• What to work on
Your reply should be made up of every line in the records below that holds the string "green".

########

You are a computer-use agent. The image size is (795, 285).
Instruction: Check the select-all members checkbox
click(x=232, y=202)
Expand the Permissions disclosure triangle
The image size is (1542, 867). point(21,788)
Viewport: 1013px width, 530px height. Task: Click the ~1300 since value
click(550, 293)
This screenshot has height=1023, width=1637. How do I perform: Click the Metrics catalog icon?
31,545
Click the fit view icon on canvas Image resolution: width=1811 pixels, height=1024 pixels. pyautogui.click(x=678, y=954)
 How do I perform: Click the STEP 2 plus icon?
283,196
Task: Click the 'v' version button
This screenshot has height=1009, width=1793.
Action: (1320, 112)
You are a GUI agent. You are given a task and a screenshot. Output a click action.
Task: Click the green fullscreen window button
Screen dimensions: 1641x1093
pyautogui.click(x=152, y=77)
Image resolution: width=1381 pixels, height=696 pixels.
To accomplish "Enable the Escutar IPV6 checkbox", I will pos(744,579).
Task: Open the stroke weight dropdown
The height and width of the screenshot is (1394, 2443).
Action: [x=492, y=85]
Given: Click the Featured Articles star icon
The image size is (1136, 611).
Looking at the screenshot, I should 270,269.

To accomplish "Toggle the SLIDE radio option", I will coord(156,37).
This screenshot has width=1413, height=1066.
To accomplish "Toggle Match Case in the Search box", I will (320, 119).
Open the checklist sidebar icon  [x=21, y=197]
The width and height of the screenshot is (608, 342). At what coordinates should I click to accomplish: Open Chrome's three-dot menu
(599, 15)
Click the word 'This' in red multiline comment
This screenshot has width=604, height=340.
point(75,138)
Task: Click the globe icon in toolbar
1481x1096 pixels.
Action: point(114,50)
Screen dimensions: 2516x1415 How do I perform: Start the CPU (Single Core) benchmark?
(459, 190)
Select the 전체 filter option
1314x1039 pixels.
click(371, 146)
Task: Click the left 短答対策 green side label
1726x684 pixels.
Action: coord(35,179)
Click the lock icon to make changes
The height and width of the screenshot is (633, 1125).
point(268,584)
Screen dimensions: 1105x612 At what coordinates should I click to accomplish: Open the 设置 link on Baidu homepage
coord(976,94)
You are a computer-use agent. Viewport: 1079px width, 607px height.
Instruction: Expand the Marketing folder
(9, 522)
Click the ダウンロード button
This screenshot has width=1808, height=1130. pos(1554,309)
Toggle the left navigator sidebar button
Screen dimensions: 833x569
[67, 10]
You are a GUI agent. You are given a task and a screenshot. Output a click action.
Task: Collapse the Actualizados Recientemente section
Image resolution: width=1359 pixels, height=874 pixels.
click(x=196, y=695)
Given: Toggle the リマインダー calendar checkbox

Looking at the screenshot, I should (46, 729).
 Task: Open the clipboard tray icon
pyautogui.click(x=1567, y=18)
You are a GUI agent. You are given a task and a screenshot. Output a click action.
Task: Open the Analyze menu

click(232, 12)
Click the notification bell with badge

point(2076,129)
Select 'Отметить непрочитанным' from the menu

########

• Written solution
Task: Click the green fullscreen window button
Task: Click the left 短答対策 green side label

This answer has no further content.